Hempstead County coffers got a hefty boost recently with the presentation by Arkansas Land Commissioner John Thurston of a check for 2012 delinquent real estate turnback monies.
Thurston presented the check for $230,929.25 to county officials at the Hempstead County Courthouse in a demonstration of the redemption process for real estate properties in Arkansas.
“Once properties are redeemed by the original owner or sold at public auction, the funds collected are forwarded to the county where the property is located one year after the collection date,” Thurston explained.

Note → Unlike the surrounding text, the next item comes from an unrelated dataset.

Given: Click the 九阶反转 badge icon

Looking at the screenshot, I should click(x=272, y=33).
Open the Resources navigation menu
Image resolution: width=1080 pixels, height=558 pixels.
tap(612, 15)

Owners of properties upon which delinquent taxes have not been settled are encouraged by Thurston's office to redeem the properties prior to their being offered for sale by the state. Thurston's office will conduct the 2013 tax delinquent properties auction at the Hempstead County Courthouse on Tuesday at 1 p.m.
Property owners who wish to redeem properties from tax sale must contact Thurston's office to request redemption forms, then pay all delinquent taxes, penalties and interest due, he said.
Prospective buyers of tax delinquent properties may obtain a list of properties for sale and sale procedures by contacting the Land Commissioner's Office at 501-324-9422, or go to www.cosl.org online for sale information, Thurston said.
“The good news is that most of the revenue we collect is through the redemption of delinquent parcels by the original owners,” he said. “Property taxes play a vital role in the stability of county revenues.”
That point was illustrated locally when Wadley Regional Medical Center in Texarkana and its parent company, IASIS Financial, agreed to pay the delinquent property taxes of the former Medical Park Hospital in 2012. The prior ownership of the hospital had allowed the hospital campus and offices to go into delinquency for more than $400,000 in taxes, penalties and interest before Wadley intervened to buy the assets of the hospital.
Thurston said the hospital property had been scheduled for tax sale last year on taxes delinquent since 2007, but the Wadley intervention forestalled the sale.
“Public schools and county services depend on real estate tax dollars to aid in funding their programs,” Thurston said.
“Without these funds, our communities may miss out on essential programs and growth.”
Among the 75 counties in Arkansas, Thurston's offices distributed some $21 million from delinquent property tax collections in 2012 turnbacks.